See a pattern? As growth projections fall, the level of debt rises (notably after the April projections, when the public finances should have benefitted from the reduction in EU-IMF borrowing costs). Linehan doesn’t want individual representatives to reflect on the relationship between falling growth and rising debt, between austerity and depressed growth; between rising debt and austerity. Linehan doesn’t want individual representatives to reflect on any of that. He just wants them to sit down and shut up.
Linehan claims that:
‘Fianna Fáil set up a national economic model which has failed. It cannot pay for itself. Is this the economic standard that Nutty supports?’

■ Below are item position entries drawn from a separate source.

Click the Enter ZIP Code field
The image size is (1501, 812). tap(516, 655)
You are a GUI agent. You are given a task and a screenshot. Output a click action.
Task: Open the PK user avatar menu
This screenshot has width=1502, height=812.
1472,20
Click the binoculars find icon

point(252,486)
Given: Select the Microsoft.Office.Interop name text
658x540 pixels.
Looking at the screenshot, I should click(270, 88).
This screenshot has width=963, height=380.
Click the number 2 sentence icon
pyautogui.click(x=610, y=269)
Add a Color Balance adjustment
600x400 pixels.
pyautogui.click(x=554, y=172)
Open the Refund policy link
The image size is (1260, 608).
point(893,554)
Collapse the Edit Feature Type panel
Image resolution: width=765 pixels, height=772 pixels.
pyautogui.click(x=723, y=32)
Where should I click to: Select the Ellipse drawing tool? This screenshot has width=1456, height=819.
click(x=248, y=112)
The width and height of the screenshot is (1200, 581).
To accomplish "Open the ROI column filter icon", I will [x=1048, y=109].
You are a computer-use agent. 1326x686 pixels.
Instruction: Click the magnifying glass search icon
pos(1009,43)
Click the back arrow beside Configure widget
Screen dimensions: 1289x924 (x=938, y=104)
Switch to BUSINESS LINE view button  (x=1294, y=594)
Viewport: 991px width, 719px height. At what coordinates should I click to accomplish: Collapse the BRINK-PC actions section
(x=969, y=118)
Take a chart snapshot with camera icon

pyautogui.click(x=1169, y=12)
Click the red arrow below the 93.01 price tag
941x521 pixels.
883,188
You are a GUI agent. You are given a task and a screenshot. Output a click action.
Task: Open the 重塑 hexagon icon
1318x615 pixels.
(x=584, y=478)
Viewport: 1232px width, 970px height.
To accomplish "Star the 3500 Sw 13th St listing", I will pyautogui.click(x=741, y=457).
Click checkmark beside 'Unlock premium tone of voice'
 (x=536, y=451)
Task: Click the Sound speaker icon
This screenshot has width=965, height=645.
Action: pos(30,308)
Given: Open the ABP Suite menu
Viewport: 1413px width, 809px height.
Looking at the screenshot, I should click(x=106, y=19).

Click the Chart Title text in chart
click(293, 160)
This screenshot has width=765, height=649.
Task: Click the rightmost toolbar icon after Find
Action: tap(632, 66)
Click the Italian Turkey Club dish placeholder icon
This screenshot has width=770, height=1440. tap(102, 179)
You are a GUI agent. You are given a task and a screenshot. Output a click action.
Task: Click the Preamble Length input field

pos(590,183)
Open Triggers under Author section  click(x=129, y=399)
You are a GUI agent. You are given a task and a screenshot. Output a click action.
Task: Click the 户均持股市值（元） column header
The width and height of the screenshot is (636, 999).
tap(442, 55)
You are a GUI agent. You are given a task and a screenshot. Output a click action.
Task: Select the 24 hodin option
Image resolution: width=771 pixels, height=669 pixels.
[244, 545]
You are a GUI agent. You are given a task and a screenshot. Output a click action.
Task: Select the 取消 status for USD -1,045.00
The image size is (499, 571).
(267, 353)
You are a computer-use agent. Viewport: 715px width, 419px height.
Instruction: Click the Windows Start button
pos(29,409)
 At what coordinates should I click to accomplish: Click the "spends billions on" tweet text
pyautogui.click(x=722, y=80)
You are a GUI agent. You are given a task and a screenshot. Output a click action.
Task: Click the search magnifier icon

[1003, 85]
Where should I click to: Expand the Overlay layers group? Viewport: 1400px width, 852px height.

This is rather amusing for Linehan demands that individual representatives say the same thing as Fianna Fail backbenchers were required to repeat, to follow the same policies as the Fianna Fail government put forward (cut spending on public services and social protection, increase tax on low income earners, deflate the economy).
At the end of the day, Linehan wants Labour backbenchers to act like Fianna Fail backbenchers. And woes betide if they don’t – they will be accused of opportunism and puppy-beating.
Of course, in the broader politics, this is not just an attack on Pat Nulty or, by implication, Tommy Broughan. This is a warning to any Labour backbencher who is even thinking of stepping out of line. If you do, you will be subjected to a virulent attack in the pages of the Irish Times and other fora.
Dissent will not be tolerated, there is no vacancy for independent thought, whippings will continue until loyalty is resumed. I know this because I read it in the paper.
Posted at 03:17 PM | Permalink | Comments (2) | TrackBack (0)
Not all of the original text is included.